- Lewis, Ioan M.
- (1930– )Professor emeritus of anthropology at the London School of Economics and author of Ecstatic Religion: A Study of Shamanism and Spirit Possession (1971). His wide-ranging research is important as a clarification of the relationship between trance (an interior state of disassociation) and possession (a culturally mediated interpretation of trance as the intrusion of spirits or otherworld beings), between official and marginal cults (often distinguishable by the gender of the main performers), and between control by and mastery of spirits. Lewis regularly contests Mircea Eliade’s construction of shamanism, generally seeing it as a system imposed on more diverse data. Demonstrating that possession is a performance established and interpreted by particular cultures, he challenges Eliade’s (and Sergei Shirokogoroff’s) assertion that shamans master but are not mastered by spirits. Noticing that practitioners invite possession similarly undermines Eliade’s schema. As such, Lewis broadens the use of the term shamanism beyond the locus classicus of Siberia and the Arctic, specifically to Africa.
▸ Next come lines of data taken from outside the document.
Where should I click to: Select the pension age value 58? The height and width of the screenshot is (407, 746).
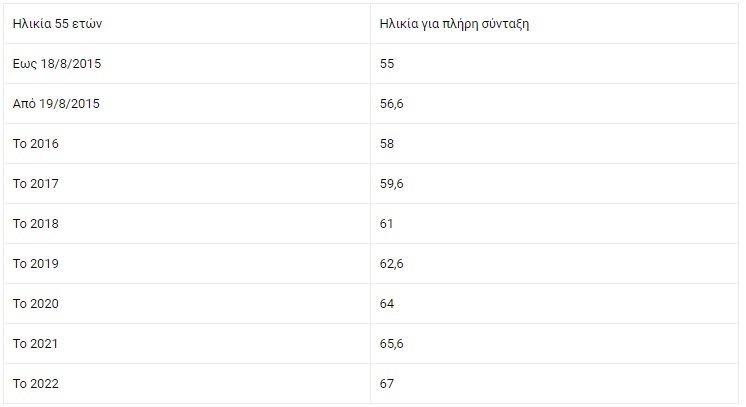click(x=388, y=144)
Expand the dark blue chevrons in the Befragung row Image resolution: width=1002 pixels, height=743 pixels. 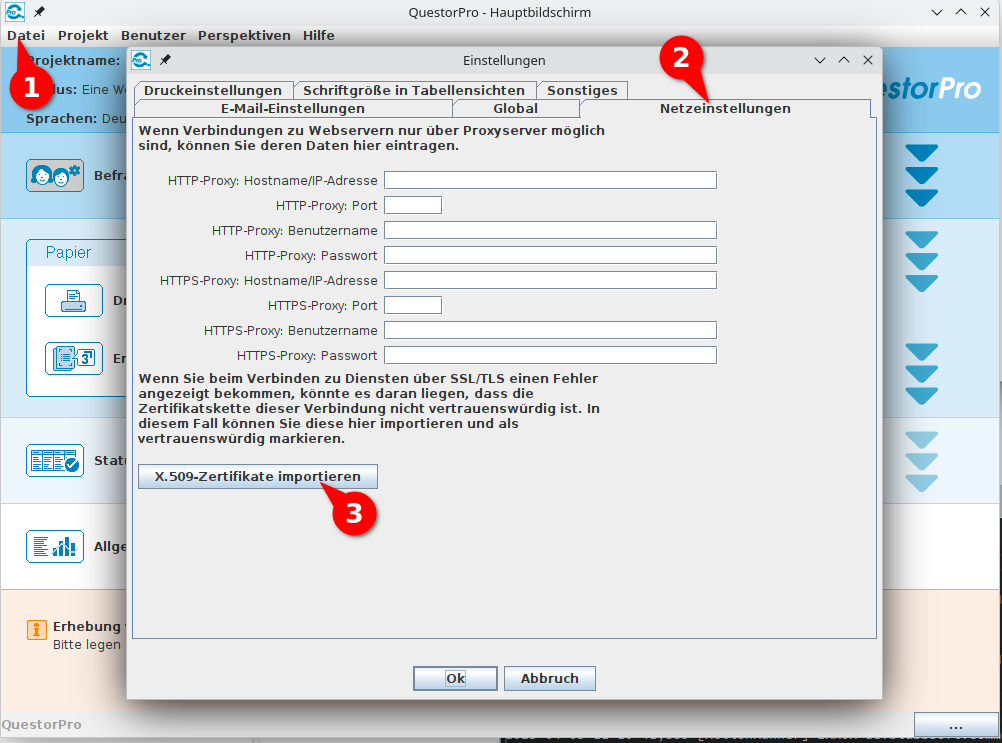(x=921, y=175)
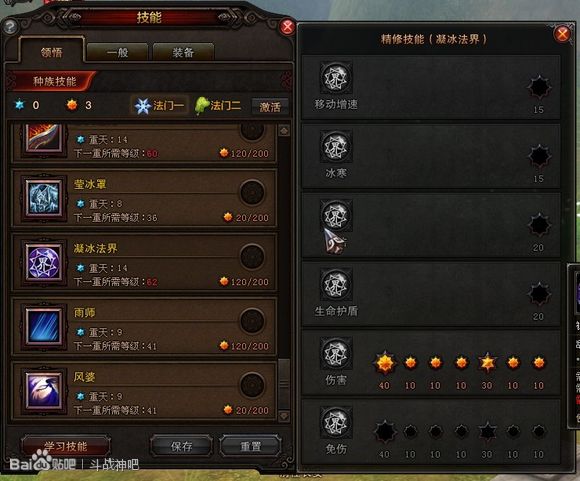The width and height of the screenshot is (580, 481).
Task: Click the skill list scroll up arrow
Action: [x=284, y=131]
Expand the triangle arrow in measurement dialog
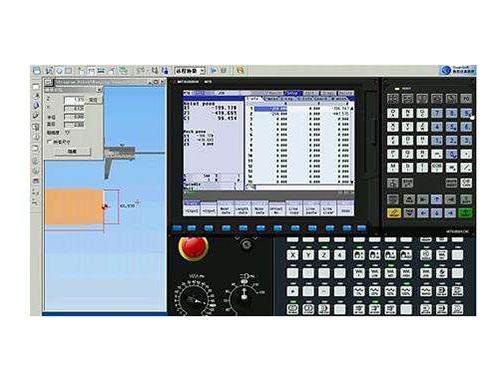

Lewis’s abiding interest, however, is in the relationship between cults and experiences of possession and the wider social order. Paying attention to details of who gets possessed, what benefit they or others derive from the possession, what social mechanisms contain or are contested by possession cults, what role degrees of social power play in all this, and how shamans and their work fit into clan and other social contexts enables a far richer understanding of the phenomenon than claims about “true” and “degenerate” forms of shamanism. Lewis engages with the Sar, Zar, and Bori cults of East, North, and West Africa, in which women play significant roles despite their general marginality in locally dominant forms of Christianity and Islam.
Historical dictionary of shamanism. Graham Harvey and Robert J. Wallis. 2007.